Start of THE INPUT
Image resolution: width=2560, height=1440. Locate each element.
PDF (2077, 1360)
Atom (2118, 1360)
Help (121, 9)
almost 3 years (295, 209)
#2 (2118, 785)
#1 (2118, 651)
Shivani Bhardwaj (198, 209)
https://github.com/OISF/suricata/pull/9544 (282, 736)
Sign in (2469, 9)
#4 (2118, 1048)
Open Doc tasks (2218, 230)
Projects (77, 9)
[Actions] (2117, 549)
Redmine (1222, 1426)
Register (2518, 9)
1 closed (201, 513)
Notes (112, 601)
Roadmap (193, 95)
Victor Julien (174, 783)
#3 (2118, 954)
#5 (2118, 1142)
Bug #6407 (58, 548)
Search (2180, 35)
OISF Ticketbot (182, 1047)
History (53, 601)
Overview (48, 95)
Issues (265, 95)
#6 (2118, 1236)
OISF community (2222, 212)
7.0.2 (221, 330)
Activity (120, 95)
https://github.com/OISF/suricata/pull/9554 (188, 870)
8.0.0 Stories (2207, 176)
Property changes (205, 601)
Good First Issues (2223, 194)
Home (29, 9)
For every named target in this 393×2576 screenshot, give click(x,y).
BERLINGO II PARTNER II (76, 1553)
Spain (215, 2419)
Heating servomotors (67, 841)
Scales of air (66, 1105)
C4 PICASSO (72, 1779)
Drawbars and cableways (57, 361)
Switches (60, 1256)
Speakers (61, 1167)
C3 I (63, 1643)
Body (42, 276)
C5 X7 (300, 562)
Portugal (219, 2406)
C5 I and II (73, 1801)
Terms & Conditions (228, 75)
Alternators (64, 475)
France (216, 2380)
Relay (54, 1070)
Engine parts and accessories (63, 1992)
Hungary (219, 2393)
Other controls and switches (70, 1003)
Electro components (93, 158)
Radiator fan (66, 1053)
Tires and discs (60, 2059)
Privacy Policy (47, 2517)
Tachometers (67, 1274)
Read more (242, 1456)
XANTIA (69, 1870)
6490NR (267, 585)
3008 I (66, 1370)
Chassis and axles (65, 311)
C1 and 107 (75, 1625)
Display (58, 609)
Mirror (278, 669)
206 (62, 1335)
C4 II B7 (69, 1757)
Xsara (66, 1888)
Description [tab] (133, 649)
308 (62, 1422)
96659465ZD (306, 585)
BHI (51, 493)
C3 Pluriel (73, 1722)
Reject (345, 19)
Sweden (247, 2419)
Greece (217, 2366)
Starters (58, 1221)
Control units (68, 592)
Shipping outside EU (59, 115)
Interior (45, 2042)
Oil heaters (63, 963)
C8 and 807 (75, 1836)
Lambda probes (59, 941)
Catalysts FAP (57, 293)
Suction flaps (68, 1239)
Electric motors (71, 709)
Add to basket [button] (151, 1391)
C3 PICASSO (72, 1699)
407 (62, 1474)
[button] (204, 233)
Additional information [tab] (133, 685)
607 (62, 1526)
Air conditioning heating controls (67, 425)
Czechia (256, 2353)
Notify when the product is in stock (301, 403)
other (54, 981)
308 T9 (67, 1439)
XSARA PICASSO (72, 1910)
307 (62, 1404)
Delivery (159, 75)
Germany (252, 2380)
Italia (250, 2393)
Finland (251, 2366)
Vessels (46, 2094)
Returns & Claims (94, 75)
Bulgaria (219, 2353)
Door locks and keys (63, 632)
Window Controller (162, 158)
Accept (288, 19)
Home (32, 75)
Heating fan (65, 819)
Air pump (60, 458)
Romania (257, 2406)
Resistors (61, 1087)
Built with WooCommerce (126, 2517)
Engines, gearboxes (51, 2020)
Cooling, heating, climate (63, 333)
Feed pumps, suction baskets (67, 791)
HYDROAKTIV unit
End of THE INPUT
> [TASK REQUIREMENTS]:
Your answer should be one number, the count of lines in the records that contain the string "suricata".

> [YOUR SOLUTION]:
2